Une telle nomination pourrait faire sens, étant donné la grande place laissée à l’écologie dans le programme Mélenchoniste, évalué “proche » des objectifs climatiques définis par les accords de Paris par les bénévoles des Shifters.
Cependant, une divergence de taille existe entre Emmanuel Macron et Jean-Luc Mélenchon : l’Europe. « Les affaires européennes sont traditionnellement un domaine partagé entre le Président de la République et le Premier ministre, rappelle Thierry Pech. Mais Jean-Luc Mélenchon a clairement déclaré son intention de désobéir aux traités européens, alors qu’Emmanuel Macron respecte scrupuleusement les règles du jeu européen. » Sur une telle base, la nomination de Jean-Luc Mélenchon paraît peu probable.
Autre opposant à Emmanuel Macron lors de l’élection : Yannick Jadot d’Europe Ecologie Les Verts (EELV), qui n’a rassemblé que 4,63% des suffrages au premier tour.
Interrogé sur France Inter le 26 avril à propos d’une éventuelle nomination, le leader du parti écolo estime que « les débauchages, ça ne sert à rien ». « Ce à quoi je crois en politique, ce sont les rapports de force ; il nous faut un groupe écologiste puissant à l’Assemblée nationale si nous voulons que la voix écologique soit portée » a poursuivi l’intéressé.
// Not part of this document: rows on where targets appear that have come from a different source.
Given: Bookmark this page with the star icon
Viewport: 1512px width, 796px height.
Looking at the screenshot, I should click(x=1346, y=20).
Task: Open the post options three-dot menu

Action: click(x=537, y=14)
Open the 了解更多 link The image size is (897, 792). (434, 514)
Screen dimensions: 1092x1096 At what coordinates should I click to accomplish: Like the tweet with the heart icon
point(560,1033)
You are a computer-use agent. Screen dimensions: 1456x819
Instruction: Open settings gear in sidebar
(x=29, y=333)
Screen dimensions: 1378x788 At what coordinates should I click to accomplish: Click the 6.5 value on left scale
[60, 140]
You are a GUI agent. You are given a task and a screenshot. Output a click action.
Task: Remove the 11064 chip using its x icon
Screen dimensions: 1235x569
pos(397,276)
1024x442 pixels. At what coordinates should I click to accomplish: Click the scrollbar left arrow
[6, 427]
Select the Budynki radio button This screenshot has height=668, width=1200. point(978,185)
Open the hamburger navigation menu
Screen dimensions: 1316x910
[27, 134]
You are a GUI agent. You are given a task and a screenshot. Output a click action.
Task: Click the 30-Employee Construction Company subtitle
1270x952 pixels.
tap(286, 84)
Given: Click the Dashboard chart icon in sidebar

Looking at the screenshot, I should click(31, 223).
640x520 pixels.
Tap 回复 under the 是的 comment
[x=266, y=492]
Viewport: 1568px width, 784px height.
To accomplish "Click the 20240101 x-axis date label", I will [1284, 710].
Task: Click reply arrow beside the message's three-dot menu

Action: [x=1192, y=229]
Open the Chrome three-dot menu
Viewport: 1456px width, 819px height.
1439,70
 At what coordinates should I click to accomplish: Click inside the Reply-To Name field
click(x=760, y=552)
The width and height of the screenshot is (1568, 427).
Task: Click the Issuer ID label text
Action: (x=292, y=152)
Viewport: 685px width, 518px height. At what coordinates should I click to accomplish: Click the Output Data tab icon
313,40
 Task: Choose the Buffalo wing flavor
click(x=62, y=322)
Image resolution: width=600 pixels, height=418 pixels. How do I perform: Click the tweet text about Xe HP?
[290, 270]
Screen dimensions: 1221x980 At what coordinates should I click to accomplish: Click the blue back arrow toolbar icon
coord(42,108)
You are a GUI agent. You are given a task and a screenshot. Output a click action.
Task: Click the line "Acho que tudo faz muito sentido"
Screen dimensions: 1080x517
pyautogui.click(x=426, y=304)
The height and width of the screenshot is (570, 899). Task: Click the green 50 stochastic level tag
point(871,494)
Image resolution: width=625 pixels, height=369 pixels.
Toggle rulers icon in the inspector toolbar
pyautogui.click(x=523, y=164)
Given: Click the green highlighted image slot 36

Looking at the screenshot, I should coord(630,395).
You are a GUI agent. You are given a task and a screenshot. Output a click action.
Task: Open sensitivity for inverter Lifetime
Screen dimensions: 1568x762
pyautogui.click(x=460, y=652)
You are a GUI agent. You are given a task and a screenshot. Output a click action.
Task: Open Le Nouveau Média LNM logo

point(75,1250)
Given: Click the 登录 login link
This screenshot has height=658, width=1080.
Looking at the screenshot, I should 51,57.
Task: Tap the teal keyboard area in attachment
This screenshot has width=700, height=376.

Des compétences techniques attendues
Alors qui d’autre pour ce poste de Premier ministre défenseur de l’écologie ? Plusieurs noms circulent déjà, comme celui d’Elisabeth Borne, actuellement ministre du Travail, ou de Christine Lagarde, présidente de la Banque centrale européenne.
Pour Thierry Pech, c’est à la compétence que cela devrait se trancher. Car le poste requiert à la fois une bonne connaissance des questions écologiques et économiques. L’écologie, « ce sont des dossiers souvent très techniques et il faudra agir très vite. On ne peut pas se permettre une période de rodage » prévient Thierry Pech.
Le directeur de Terra Nova évoque également le souci de l’adhésion des Français comme préalable pour mener à bien cette mission. Il faudra donc « mettre d’accord de nombreux acteurs économiques, sociaux, territoriaux » et « bâtir des consensus et des compromis pour avancer, c’est-à-dire de transformer sans fracturer ».
Le prochain Premier ministre devra « avoir un haut niveau de compétence sur les dossiers écologiques, une obsession des résultats concrets et un souci élevé de la cohésion sociale », résume le DG de Terra Nova.
Mais le “prochain” ne sera peut-être pas le “définitif”. Les législatives pourraient, en effet, changer la donne. Sans majorité à l’Assemblée nationale, le président de la République pourrait se retrouver dans une situation dite de cohabitation. En ce cas, il devra nommer un Premier ministre issu de la majorité en place ou capable de rallier suffisamment de députés pour constituer une majorité. Une situation qui pourrait rebattre sérieusement les cartes du gouvernement.